Research Unit for Variation and Change in English (VARIENG)

Department of English
University of Helsinki

Director: Professor Terttu Nevalainen
tel. +358 9 191 24742
fax +358 9 191 23072
terttu.nevalainen(at)helsinki.fi


The Unit is divided into five teams concentrating on the following areas of research: (1) internal processes of linguistic change, (2) historical sociolinguistics, (3) dialectology and regional variation, (4) text conventions and genre evolution, and (5) pragmatic variability.

The work of the Unit advances on both methodological and theoretical fronts. While its individual research teams aim at producing new syntheses in their given fields, the overall objective of the Unit is to promote a comprehensive approach to language variation and change based on these syntheses.

Between the years 2000 and 2005, the Unit will concentrate on the following three goals:

1. To maintain and further develop its position as an international research and information centre for English corpus studies, with particular focus on historical and regional corpora.

2. To produce syntheses of the special methodological and theoretical issues in the five areas of research mentioned above. These syntheses will contribute to the understanding of the influence of various language-internal and language-external factors affecting the development and present-day variation of the English language.

3. To model language variation and change at a level of generality that that can also benefit the study of languages other than English.

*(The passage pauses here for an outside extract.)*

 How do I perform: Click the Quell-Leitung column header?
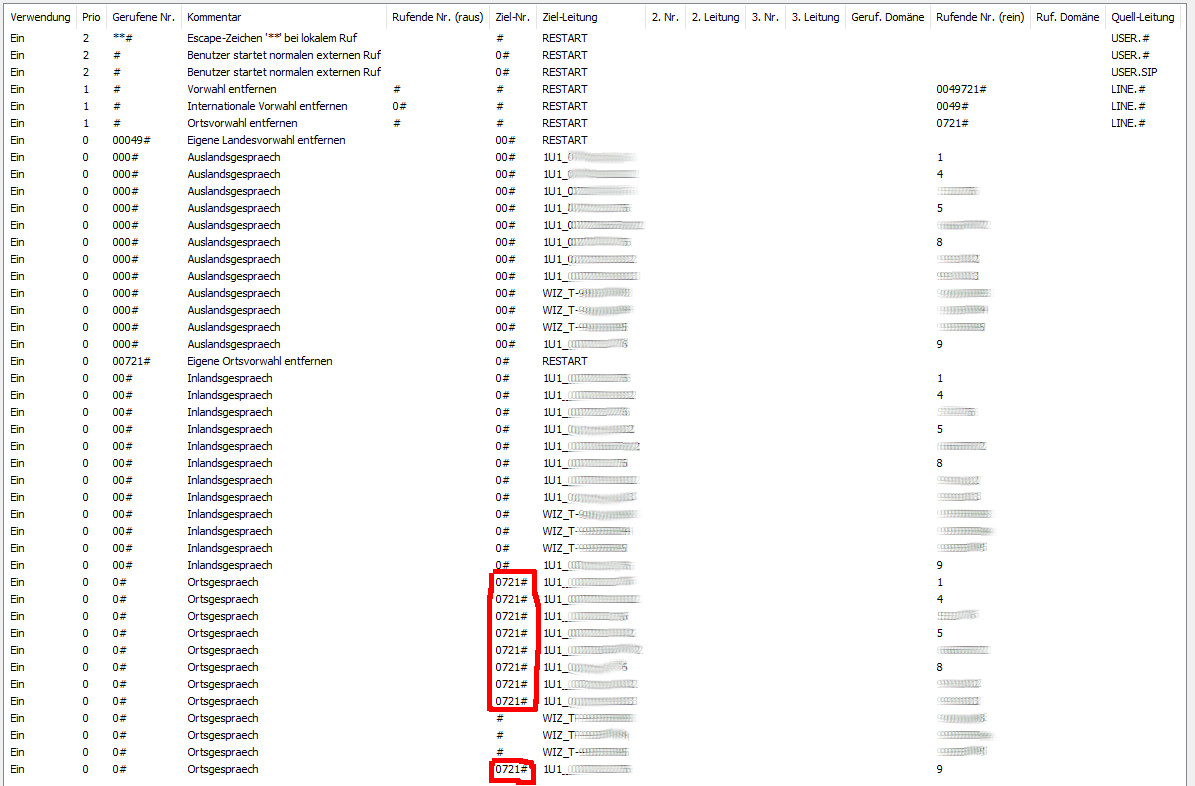[1142, 17]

The most widely-known material and methodological tool produced by the Unit so far is the Helsinki Corpus of English Texts, a large structured database of English texts with a time span of a millennium, which is now being used in hundreds of universities and research centres all over the world.

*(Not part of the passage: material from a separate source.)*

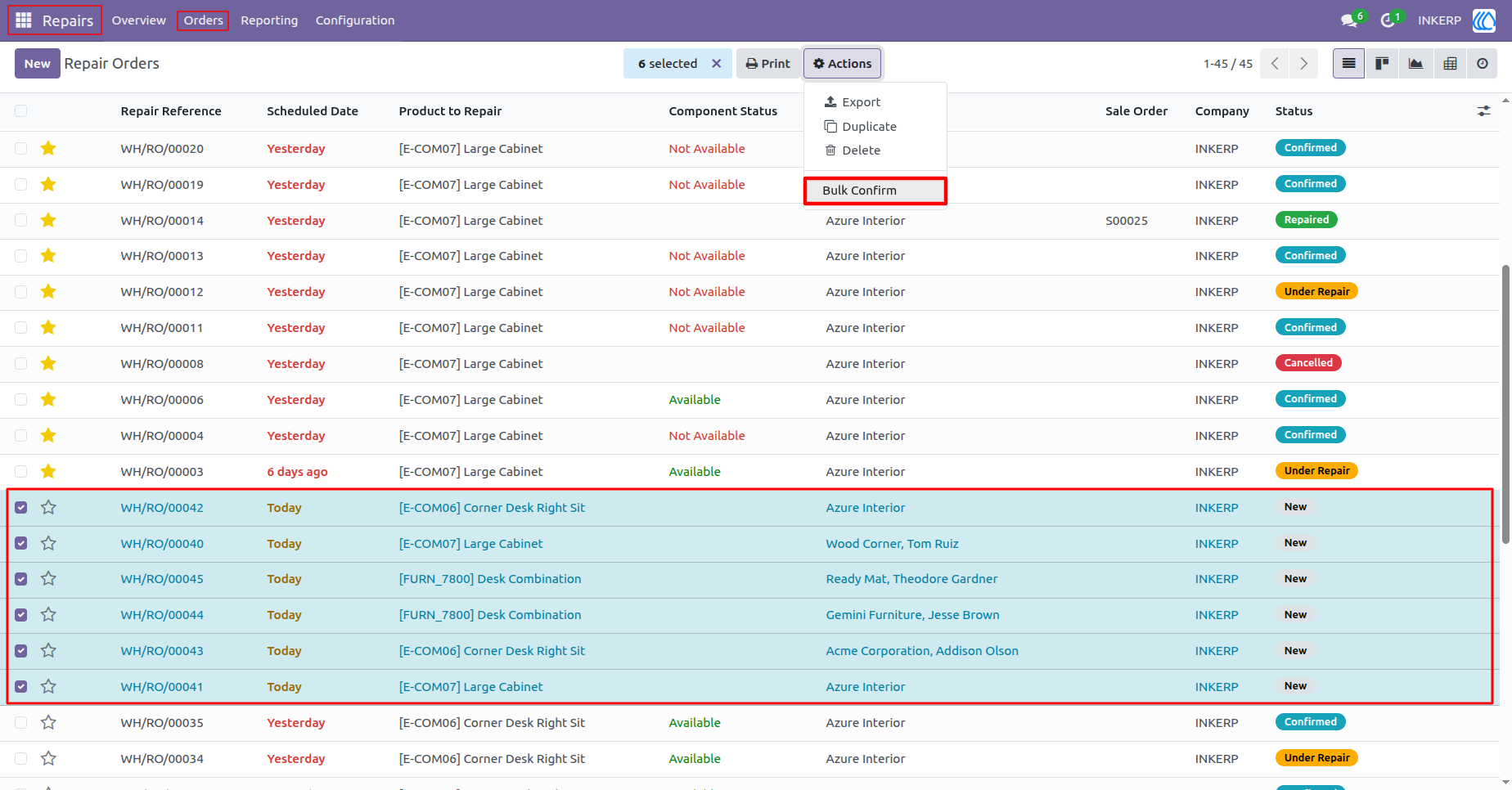The width and height of the screenshot is (1512, 790).
Task: Uncheck the WH/RO/00040 row checkbox
Action: [x=21, y=544]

In the 1990s, other comprehensive electronic corpora were produced by the research projects on "Sociolinguistics and language history", "Older Scots" and "Scientific thought styles". They include the Corpus of Older Scots, which is the only historical corpus of Scottish English in the world now completed, and the Corpus of Early English Correspondence, which is the most extensive historical letter corpus in English. A number of other English-language corpora are also in preparation.

The personnel of the Unit consists of eighteen scholars, fifteen collaborating scholars from other universities, sixteen postgraduate students and fifteen undergraduate research assistants.